Turbofect infection reagent

FoxO1-shRNA plasmids (Sigma, US) were kindly provided by Prof. Ping Gao from SCUT. The used FoxO1-shRNA sequence was 5′-CCGGCGGAGGATTGAACCAGTATAACTCGAGTTATACTGGTTCAATCCTCCGTTTTTG-3′ and 5′-CCGGCCGCCAAACACCAGTCTAAATCTCGAGATTTAGACTGGTGTTTGGCGGTTTTTG-3′. FoxO1-shRNA and NTC (negative control shRNA) plasmids paired with CMV^△R8.91 (expressing 3 required HIV proteins) and PMD.G (expressing the VSV-G envelop proteins) plasmids were packaged for lentivirus with PEI (polyethyleneimine) in 293T cells.

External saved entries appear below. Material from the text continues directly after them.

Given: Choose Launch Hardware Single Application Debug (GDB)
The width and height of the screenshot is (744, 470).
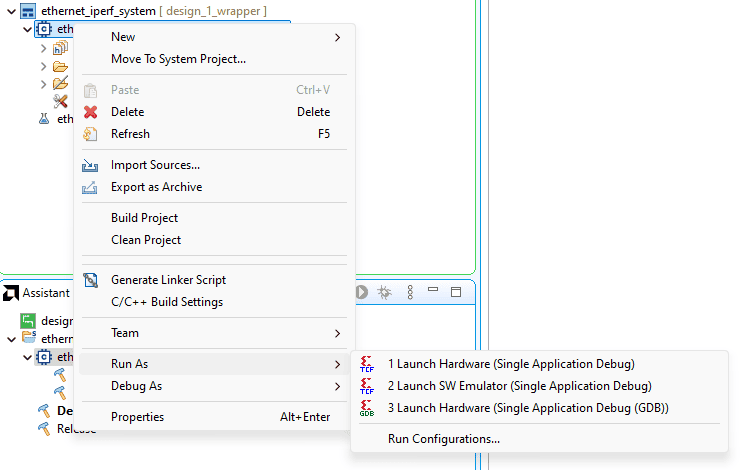Looking at the screenshot, I should point(527,408).
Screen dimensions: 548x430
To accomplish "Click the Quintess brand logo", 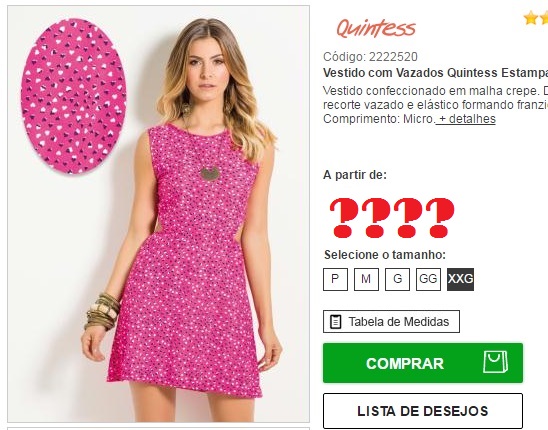I will [x=376, y=28].
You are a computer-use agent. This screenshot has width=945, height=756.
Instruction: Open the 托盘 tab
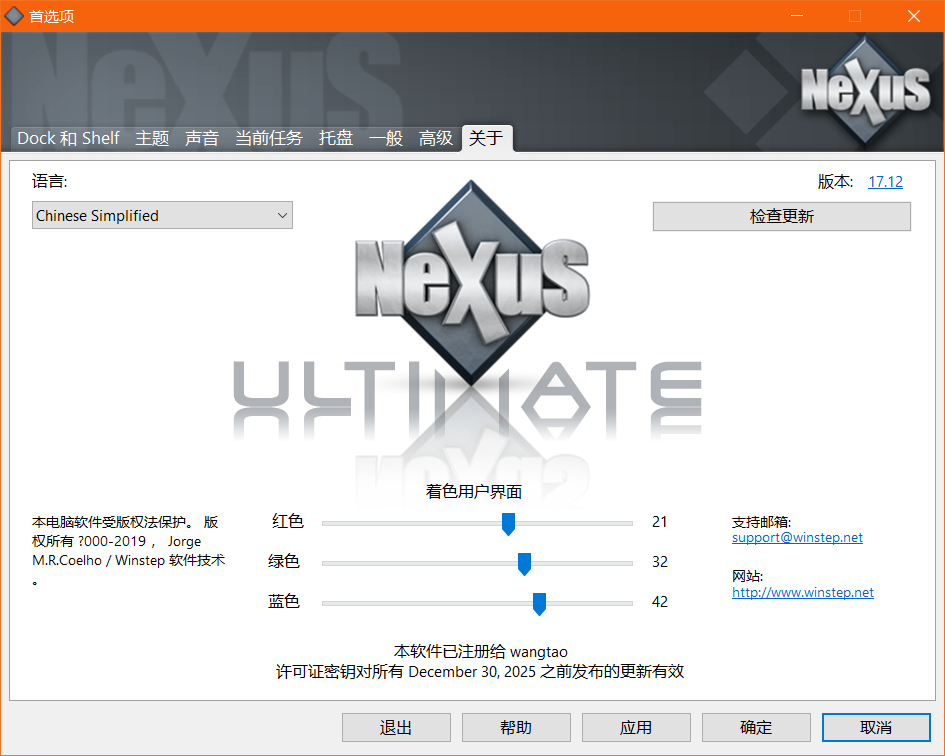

PEI was moved and replaced with normal culture medium 6 h later. Then, lentivirus was isolated from supernatants and cells after 48 and 72 h by 3000 × g 5 min centrifugation and filtration with 0.45 μm filter. Six-well plates cultured BMDMs were infected with 1 ml FoxO1-shRNA, and NTC lentivirus and 6 μl Turbofect infection reagent (Thermo, US) at the second day to sustain for 24 h, or infected cultured BMDMs with Ad5-CMV-Cre-GFP (Vigenebio, China) or control adeno-virus at 400 multiplicity of infection and sustain overnight. Then the macrophages were cultured in complete culture medium with 15% L929 culture supernatants for another 3 days.